-------- PROVIDED PASSAGE --------

Memorandum by the National Farmers' Union
of England & Wales
The NFU is very pleased to respond to submit
evidence to the European Union Committee (sub Committee D) of
the House of Lords on the future of the CAP. The NFU has more
than 50,000 farming members in England and Wales and represents
the great majority of full-time commercial farmers.
INTRODUCTION
1. The NFU had advocated the principle of decoupling
some ten years before it came into effect. The NFU was virtually
the only farm organisation in Europe to support the Commission's
proposals for a radical reform of the CAP.
2. Reality has proved disappointing. In
order to gain a majority in the Council in 2003 the Commission
accepted a number of compromises and special national arrangements,
which have resulted in very different implementation of the reform
in different Member States. What is worse, the British government
decided to adopt a radical and complicated system in England which
has so far proved beyond the ability of Defra and its Agencies
to implement correctly or effectively.
3. Wales, Scotland and Northern Ireland
chose different models, so that even within the United Kingdom
the same producer will be treated very differently, depending
on the post code. The NFU represents farmers in England and Wales.
This reform has meant that interests of farmers in England and
Wales, and their views on further change, are now in some respects
different.
4. What was intended to be a simpler common
policy has now become more complicated and less common. The priority
for the NFU, both short and long term, is to revert to the original
intention of a simple common policy.
OVERVIEW
5. The NFU profoundly believes that European
agriculture has passed a critical turning point. A combination
of rising world population, and economic growth particularly in
Asia, and global warming which is simultaneously creating demand
for renewable energy and reducing production capability in some
parts of the world, has significantly altered the balance of supply
and demand. The issue is not now simply food security, as it was
when the CAP was devised, but an amalgam of food, energy and environmental
security.
6. All these mean that land, and land-based
production, are key strategic issues for Europe. The long term
objective of the CAP must be to preserve Europe's production potential.
The title Common Agricultural Policy aptly describes that objective.
7. The NFU is not persuaded by the argument
that the Common Agricultural Policy should be scrapped and replaced
by a Common Rural Policy. The justification for a CAP is that
agriculture is an industry with extensive government involvement
and financial support, where farmers compete in an open single
European market. A common policy is required to avoid competitive
distortions. It is possible that financial support will decline
in future, but in view of the strategic importance of farming
it is unlikely that government involvement will reduce. No such
justification attaches to a common rural policy, any more than
for a common urban policy. There is, certainly, a need for a European
policy framework to support under-developed regions, some of which
may be rural, but that is a different issue.
8. The main pressures on the CAP have been
relatively constant over the years. The main ones are:
Budgetary demands, particularly as
the EU is expanding to include relatively poor countries with
relatively larger farming sectors;
The tension between subsidiarity
in an ever-larger and more diverse Europe and the need to maintain
fair competition in a single market;
International pressure for greater
liberalization and lower state support (it is disappointing that
the efforts of the EU to make its policy non trade distorting
have not been more widely recognized at home and abroad.)
The need to maintain public support
for the policy; and
The need to maintain Europe's productive
capacity while respecting the obligation to produce in a sustainable
way.

--------

According to the NFU memorandum, how many farming members does the NFU have?

-------- SUPPLIED INFORMATION --------

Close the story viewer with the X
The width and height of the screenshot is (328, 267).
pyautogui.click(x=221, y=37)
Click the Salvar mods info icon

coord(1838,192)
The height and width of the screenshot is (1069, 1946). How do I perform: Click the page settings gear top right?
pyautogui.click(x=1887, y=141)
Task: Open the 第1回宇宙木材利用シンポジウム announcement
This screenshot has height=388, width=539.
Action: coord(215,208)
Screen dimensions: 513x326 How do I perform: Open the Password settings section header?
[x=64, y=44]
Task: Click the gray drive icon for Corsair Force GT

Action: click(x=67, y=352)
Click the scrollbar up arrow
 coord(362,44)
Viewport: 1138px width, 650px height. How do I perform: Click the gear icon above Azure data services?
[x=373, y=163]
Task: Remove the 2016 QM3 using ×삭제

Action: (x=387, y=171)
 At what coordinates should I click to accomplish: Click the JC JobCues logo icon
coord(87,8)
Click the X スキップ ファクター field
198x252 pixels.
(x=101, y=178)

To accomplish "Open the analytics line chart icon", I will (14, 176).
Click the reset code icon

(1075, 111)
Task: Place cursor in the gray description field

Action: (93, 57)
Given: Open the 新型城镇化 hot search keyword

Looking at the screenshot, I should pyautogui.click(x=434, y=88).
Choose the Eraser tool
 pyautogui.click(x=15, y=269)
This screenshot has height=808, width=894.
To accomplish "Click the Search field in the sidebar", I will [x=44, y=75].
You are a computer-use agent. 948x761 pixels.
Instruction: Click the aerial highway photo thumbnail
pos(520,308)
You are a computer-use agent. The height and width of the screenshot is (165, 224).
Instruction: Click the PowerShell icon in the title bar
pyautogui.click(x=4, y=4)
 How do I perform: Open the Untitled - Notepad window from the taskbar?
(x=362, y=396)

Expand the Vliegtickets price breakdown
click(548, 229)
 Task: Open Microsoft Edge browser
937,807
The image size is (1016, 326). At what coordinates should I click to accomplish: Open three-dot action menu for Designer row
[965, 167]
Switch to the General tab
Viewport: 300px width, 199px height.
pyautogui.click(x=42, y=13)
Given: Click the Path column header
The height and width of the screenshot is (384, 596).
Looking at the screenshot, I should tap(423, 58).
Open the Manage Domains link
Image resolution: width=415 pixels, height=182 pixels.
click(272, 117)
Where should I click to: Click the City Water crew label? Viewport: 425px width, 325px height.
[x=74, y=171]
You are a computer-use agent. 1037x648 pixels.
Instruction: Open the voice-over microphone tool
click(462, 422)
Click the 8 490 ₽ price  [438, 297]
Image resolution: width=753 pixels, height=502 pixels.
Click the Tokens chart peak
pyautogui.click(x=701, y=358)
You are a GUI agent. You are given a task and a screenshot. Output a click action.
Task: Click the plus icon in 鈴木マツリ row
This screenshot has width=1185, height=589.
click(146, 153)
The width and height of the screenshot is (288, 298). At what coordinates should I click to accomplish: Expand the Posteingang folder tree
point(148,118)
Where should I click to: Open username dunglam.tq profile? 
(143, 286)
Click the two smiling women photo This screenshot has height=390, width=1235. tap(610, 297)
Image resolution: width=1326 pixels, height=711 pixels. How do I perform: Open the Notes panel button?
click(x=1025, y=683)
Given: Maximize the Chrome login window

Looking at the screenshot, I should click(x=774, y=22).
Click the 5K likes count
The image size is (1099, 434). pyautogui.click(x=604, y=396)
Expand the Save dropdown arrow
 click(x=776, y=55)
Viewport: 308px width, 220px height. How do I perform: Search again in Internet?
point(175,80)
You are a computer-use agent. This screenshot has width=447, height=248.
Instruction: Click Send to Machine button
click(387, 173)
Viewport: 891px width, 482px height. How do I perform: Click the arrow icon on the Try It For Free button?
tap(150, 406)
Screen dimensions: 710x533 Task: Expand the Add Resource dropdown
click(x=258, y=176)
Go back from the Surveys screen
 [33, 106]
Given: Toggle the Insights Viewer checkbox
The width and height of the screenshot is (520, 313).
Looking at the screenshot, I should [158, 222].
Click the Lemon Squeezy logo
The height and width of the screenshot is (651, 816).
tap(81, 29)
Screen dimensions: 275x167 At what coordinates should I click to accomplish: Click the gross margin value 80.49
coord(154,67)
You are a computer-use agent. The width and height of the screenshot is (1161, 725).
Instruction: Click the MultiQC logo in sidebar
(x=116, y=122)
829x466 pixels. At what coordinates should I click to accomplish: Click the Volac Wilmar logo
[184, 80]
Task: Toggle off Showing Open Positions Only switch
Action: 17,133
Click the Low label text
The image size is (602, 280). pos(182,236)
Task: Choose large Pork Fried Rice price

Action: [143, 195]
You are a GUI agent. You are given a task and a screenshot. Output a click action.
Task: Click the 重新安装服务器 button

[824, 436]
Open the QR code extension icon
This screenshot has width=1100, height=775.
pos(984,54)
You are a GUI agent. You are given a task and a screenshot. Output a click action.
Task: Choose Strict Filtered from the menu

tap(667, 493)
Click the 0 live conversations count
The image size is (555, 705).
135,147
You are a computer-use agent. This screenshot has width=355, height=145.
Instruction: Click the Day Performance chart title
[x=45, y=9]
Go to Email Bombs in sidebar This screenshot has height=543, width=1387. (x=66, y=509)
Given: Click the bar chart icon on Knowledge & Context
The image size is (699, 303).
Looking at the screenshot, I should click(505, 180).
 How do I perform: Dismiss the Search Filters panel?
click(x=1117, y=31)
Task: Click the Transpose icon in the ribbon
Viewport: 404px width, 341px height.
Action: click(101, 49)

--------

**RESULT OF THIS EXERCISE**
More than 50,000 in England and Wales.